[Start of Attachment]

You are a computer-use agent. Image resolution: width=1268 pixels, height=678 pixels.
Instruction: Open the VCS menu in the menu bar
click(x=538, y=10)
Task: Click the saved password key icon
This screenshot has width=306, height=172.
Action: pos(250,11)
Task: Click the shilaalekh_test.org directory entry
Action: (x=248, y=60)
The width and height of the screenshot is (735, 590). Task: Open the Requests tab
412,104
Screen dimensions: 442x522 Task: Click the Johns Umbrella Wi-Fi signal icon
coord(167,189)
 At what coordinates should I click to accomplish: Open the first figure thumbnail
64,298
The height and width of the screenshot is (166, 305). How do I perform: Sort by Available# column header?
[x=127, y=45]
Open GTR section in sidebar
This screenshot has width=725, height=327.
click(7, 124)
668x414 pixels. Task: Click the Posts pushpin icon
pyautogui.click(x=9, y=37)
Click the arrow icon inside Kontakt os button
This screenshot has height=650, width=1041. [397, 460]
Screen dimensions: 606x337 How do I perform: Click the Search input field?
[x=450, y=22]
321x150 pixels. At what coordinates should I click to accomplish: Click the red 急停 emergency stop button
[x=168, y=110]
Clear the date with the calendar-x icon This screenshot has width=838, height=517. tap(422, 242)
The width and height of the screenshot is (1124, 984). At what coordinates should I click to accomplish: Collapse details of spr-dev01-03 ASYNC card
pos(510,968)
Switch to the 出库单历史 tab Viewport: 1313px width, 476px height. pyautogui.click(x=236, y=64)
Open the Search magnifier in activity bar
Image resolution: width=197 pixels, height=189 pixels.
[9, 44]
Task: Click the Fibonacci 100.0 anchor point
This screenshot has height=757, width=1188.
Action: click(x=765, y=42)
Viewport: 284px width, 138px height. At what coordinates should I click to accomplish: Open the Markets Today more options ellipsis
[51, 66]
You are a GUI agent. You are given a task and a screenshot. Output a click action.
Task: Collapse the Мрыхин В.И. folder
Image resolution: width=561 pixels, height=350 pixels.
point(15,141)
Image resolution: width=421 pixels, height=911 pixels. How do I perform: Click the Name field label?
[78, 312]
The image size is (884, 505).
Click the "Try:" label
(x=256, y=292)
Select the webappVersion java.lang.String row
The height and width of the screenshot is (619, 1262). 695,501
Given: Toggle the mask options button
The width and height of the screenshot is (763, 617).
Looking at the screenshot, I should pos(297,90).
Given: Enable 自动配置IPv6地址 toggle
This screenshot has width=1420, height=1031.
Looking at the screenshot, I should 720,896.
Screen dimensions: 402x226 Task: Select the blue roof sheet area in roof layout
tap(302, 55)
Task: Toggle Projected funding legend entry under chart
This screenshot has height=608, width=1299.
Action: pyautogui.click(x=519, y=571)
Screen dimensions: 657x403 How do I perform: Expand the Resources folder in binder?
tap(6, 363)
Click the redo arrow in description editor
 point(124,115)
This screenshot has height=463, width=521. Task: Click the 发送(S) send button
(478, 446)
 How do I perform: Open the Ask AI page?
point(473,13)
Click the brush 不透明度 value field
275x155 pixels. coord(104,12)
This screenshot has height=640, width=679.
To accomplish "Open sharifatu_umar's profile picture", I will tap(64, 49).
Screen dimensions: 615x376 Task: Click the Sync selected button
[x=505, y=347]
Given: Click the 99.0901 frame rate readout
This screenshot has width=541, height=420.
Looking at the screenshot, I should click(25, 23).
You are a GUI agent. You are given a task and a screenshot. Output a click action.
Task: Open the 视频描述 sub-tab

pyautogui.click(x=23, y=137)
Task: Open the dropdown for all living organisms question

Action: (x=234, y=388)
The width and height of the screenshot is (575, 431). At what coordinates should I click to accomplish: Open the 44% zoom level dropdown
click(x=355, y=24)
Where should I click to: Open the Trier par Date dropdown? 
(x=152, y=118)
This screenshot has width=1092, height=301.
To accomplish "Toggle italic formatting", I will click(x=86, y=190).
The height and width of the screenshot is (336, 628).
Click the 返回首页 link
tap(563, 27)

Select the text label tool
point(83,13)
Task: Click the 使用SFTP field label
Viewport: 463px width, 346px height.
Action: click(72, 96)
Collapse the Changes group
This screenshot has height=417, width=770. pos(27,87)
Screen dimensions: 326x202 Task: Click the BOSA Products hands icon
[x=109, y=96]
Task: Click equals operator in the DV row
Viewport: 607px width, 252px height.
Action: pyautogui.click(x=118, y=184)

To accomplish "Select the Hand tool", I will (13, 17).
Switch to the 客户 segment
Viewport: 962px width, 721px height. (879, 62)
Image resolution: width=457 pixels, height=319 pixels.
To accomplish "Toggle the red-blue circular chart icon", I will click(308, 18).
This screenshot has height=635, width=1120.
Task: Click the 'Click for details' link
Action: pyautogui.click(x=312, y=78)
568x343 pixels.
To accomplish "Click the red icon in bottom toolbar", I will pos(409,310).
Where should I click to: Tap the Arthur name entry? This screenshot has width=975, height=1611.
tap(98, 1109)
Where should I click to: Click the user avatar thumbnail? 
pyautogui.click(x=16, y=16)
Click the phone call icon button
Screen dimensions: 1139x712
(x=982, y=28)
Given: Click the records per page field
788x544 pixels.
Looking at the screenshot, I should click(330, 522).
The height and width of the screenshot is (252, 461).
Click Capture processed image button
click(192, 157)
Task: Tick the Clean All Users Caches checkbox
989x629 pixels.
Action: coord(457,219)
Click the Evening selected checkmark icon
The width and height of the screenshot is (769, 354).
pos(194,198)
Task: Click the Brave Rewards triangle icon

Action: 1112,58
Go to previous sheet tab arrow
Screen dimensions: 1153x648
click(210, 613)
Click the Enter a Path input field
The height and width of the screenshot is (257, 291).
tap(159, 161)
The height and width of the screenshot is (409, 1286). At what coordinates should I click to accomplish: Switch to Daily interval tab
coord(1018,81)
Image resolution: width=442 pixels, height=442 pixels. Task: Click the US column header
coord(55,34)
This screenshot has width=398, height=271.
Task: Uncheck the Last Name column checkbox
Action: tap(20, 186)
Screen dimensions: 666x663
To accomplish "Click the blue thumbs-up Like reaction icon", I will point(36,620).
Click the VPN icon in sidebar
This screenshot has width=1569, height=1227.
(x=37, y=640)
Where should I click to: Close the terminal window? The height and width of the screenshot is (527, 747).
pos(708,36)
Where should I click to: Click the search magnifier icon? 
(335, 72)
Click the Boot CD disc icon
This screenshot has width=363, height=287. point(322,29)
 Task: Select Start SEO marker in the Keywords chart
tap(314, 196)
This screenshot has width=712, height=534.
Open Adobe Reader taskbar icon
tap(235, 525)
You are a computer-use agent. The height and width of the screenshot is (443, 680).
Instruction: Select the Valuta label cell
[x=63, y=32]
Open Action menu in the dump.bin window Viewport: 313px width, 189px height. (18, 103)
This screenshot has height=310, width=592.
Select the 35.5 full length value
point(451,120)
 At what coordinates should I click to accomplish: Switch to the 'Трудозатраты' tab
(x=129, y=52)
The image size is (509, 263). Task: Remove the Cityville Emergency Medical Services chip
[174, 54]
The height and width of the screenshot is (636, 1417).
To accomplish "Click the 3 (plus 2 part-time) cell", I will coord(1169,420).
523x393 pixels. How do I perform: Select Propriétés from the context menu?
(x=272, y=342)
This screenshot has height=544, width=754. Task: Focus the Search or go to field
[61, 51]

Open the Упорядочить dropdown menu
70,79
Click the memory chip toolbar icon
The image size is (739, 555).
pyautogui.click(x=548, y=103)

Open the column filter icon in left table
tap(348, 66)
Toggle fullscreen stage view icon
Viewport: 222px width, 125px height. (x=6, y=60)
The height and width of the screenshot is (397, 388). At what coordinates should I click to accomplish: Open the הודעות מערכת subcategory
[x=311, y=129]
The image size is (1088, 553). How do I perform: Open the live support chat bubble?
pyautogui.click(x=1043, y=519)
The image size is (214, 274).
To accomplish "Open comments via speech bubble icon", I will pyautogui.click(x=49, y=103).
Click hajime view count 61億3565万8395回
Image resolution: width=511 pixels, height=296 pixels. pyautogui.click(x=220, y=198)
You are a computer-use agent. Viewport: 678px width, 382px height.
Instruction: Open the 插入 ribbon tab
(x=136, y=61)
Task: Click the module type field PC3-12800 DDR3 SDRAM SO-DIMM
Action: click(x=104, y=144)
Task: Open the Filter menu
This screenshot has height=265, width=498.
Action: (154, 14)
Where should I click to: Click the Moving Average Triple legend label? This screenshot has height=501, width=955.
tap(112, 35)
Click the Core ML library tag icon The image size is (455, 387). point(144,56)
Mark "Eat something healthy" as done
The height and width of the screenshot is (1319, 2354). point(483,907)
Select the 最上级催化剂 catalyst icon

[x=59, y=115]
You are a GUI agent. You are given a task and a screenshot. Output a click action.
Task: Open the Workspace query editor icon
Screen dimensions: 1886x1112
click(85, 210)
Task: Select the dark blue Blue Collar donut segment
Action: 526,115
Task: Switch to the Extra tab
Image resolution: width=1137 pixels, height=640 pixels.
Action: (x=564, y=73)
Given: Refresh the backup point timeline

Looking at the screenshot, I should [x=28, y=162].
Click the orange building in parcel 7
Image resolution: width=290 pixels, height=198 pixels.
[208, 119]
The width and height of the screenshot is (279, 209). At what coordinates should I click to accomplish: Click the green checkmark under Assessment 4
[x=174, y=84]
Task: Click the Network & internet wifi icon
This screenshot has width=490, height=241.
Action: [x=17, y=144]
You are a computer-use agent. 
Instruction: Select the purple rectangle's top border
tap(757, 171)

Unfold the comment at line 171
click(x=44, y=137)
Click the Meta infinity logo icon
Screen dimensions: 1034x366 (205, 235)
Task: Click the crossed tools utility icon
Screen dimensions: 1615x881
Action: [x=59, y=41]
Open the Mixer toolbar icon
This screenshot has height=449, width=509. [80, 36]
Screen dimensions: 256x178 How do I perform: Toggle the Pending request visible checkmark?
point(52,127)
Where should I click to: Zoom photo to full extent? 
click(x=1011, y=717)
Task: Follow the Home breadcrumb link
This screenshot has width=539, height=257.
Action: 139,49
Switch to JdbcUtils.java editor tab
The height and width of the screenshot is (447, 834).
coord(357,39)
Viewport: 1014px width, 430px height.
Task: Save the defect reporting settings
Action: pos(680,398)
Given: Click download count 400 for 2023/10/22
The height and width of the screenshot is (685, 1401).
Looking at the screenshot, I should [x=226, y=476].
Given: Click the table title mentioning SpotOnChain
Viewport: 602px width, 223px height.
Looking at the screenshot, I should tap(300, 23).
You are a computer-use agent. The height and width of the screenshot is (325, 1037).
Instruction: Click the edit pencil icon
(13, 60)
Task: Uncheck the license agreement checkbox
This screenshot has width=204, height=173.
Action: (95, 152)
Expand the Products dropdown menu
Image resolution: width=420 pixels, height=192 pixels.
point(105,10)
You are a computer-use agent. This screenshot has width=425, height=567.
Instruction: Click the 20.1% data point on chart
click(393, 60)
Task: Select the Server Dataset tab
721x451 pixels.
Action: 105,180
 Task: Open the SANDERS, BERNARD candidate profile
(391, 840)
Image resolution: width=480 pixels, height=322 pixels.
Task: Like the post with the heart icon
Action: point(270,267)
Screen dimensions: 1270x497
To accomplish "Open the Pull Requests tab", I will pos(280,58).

[End of Attachment]

**TASK DETAILS:**
Only these lines should appear in the reply: the one containing "Task: Uncheck the license agreement checkbox", the last line of the data, and all lines between them, each copied exactly.

**RESPONSE FOR THIS EXERCISE:**
Task: Uncheck the license agreement checkbox
This screenshot has width=204, height=173.
Action: (95, 152)
Expand the Products dropdown menu
Image resolution: width=420 pixels, height=192 pixels.
point(105,10)
You are a computer-use agent. This screenshot has width=425, height=567.
Instruction: Click the 20.1% data point on chart
click(393, 60)
Task: Select the Server Dataset tab
721x451 pixels.
Action: 105,180
 Task: Open the SANDERS, BERNARD candidate profile
(391, 840)
Image resolution: width=480 pixels, height=322 pixels.
Task: Like the post with the heart icon
Action: point(270,267)
Screen dimensions: 1270x497
To accomplish "Open the Pull Requests tab", I will pos(280,58).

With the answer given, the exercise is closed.